The power of love is not just the greatest Celine Dion song ever written.
The power of love is redemptive. Love saves, rescues, sets free. Love restores honor, worth, and reputation. Love is redemptive.
Most of my life, I’ve ran from love. I don’t mean the boy meets girl kind of love, I mean the life giving, life altering, life long kind of love found in our best friends, in healthy families, in true community. I’m not sure, in some ways, that I’m not still running.
This kind of love is risky… vulnerable, honest, passionate, full of emotion with a commitment to restraint.
I’m not the best “sharer”. I’ll empty my wallet, give you the shirt off my back, serve you until I am blue in the face, but I recently realized I’m really uncomfortable with questions like, “How are you?” “How’s everything going?” “What’s happening in your world?” “How’s your day?”
Oy vey, what do we really mean when we ask these questions? And which part of how am I, what’s happening, how was my day, do people really want to know? Do you mean today, like this moment, or yesterday when I thought I’d explode? I never even know where to start with those questions (work, personal, marriage, friendship, things that blew up in my face this week, etc.), so I usually just give a general answer and move things right along. Doesn’t mean I don’t want to share… I think I’m realizing I just don’t know how to.
I need the redemptive power of love. The kind of love that sets me free to share and rescues me from my naturally introverted, isolated myself. The kind of love that breaks down the surface walls and gets straight to the heart of the matter. The kind of love that inspires joy and freedom, but still welcomes what’s ugly, as we explore who we are, the experiences we’ve had, the pain we’ve somehow endured.

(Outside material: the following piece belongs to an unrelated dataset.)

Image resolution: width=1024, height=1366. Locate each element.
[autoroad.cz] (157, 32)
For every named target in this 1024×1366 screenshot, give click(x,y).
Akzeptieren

I think we all need this kind of love.
Nobody has it all together, thank God, or I would have thrown in the towel a long time ago. And we are desperate for love, whether we acknowledge it or not. In our pride, in our arrogance, in our fight to control, we don’t always readily admit that we’re one step from crumbling on any given day, but we are.
But by the grace of God…we’re still standing.
I believe God knew our desperation when He created us. I see His response to that desperation expressed first in the gift of my salvation, and over and over again in God’s second greatest gift to me, people.
He uses people to keep our feet anchored. When we want to run, He uses safe, healthy people to love us, in spite of us, and those relationships help us share, heal our souls, redeem our time, and lead us to lives of integrity as we relinquish control and trust others enough to not only give love and service, but to receive it as well.
How have you experienced the power of love? Who are the people you’re grateful for? Call them, text them, email them, tweet them… Do anything – just make sure you tell them.